Would you reproduce exactly the lines below from the one holding "Asociaciones (733, 153)" through the one holding "Download scenery (554, 1615)", inclusive, and no others?

[Collected data entries]
-=-=-
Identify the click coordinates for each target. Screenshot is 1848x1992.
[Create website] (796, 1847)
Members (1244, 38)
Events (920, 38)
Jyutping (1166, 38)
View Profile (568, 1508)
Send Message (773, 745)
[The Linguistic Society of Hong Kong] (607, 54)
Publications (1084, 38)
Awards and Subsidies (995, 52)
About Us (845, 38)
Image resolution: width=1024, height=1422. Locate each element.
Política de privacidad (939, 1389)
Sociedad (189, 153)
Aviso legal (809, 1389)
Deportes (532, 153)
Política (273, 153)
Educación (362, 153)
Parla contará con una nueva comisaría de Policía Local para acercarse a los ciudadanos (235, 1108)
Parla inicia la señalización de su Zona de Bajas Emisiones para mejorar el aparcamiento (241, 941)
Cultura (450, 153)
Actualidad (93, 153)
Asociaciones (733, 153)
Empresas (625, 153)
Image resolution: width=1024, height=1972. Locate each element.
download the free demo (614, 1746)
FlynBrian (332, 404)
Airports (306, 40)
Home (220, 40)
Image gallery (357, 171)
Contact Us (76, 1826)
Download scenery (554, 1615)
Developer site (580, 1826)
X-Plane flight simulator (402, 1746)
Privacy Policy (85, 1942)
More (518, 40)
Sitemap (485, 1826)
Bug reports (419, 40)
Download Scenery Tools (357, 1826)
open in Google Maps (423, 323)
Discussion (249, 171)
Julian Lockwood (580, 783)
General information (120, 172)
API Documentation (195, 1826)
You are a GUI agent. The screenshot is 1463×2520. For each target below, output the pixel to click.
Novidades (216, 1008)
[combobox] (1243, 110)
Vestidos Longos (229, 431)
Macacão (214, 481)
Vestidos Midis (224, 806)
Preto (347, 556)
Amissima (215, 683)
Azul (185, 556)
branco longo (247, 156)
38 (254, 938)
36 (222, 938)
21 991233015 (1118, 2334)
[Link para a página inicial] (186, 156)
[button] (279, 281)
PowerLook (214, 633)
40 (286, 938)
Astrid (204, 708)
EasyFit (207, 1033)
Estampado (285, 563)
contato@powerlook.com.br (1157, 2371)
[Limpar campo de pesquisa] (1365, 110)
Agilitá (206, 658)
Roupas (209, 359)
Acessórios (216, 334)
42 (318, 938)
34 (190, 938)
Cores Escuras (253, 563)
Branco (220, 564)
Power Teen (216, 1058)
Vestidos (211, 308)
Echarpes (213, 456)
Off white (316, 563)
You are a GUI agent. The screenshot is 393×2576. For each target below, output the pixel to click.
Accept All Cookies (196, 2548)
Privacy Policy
-=-=-
> **The completed task**:
Asociaciones (733, 153)
Empresas (625, 153)
Image resolution: width=1024, height=1972. Locate each element.
download the free demo (614, 1746)
FlynBrian (332, 404)
Airports (306, 40)
Home (220, 40)
Image gallery (357, 171)
Contact Us (76, 1826)
Download scenery (554, 1615)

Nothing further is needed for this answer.